== BLOQUE DE TEXTO
A mi juicio, lo que hay que discernir, por lo que puedo atisbar respecto al destino de la humanidad que acarrea la emergencia de la IA es elucidar si nos acelera irrefrenablemente a la extinción o si nos puede auxiliar y preservar de ese destino final. Es innegable que nadie duda que mejora las capacidades humanas e indudablemente nos facilita la vida. Pero, y aquí está el quid de la cuestión, no es sabio sino infantil camuflar o dulcificar el lado oscuro que inherentemente lleva adherida y cuyo desenlace no es otro que el fruto envenenado de un control absoluto sobre las acciones y destinos humanos. Y que como parece, unos pocos deciden.
====
== MATERIAL PROPORCIONADO
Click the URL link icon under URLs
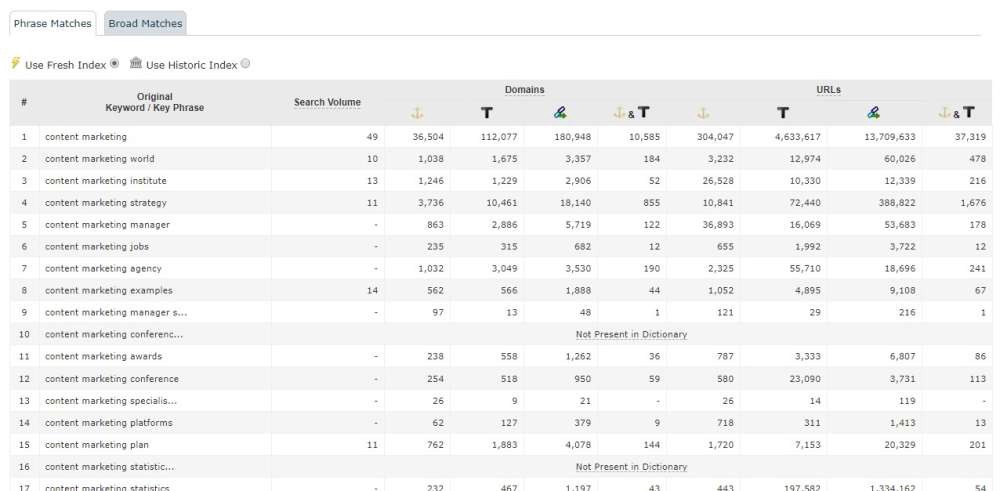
====
== TAREAS ==
1 > En una a tres oraciones, explica por qué el texto sobre la inteligencia artificial considera que no es sabio camuflar o dulcificar el lado oscuro de la IA.
2 > Por favor, imprime el fragmento del texto sobre la inteligencia artificial que empieza en "A mi juicio, lo" y termina en "unos pocos deciden.".
3 > Resume en dos oraciones el texto sobre la inteligencia artificial.

== RESPUESTAS ==
1 > Porque ese lado oscuro va inherentemente adherido a la IA y su desenlace no es otro que el fruto envenenado de un control absoluto sobre las acciones y destinos humanos. Además, según parece, son unos pocos quienes deciden.

2 >
A mi juicio, lo que hay que discernir, por lo que puedo atisbar respecto al destino de la humanidad que acarrea la emergencia de la IA es elucidar si nos acelera irrefrenablemente a la extinción o si nos puede auxiliar y preservar de ese destino final. Es innegable que nadie duda que mejora las capacidades humanas e indudablemente nos facilita la vida. Pero, y aquí está el quid de la cuestión, no es sabio sino infantil camuflar o dulcificar el lado oscuro que inherentemente lleva adherida y cuyo desenlace no es otro que el fruto envenenado de un control absoluto sobre las acciones y destinos humanos. Y que como parece, unos pocos deciden.

3 > Ante la emergencia de la IA, el texto sostiene que hay que elucidar si acelera a la humanidad hacia la extinción o si puede preservarla de ese destino, y admite que mejora las capacidades humanas y facilita la vida. Sin embargo, considera infantil dulcificar su lado oscuro, cuyo desenlace es un control absoluto sobre las acciones y destinos humanos que, al parecer, deciden unos pocos.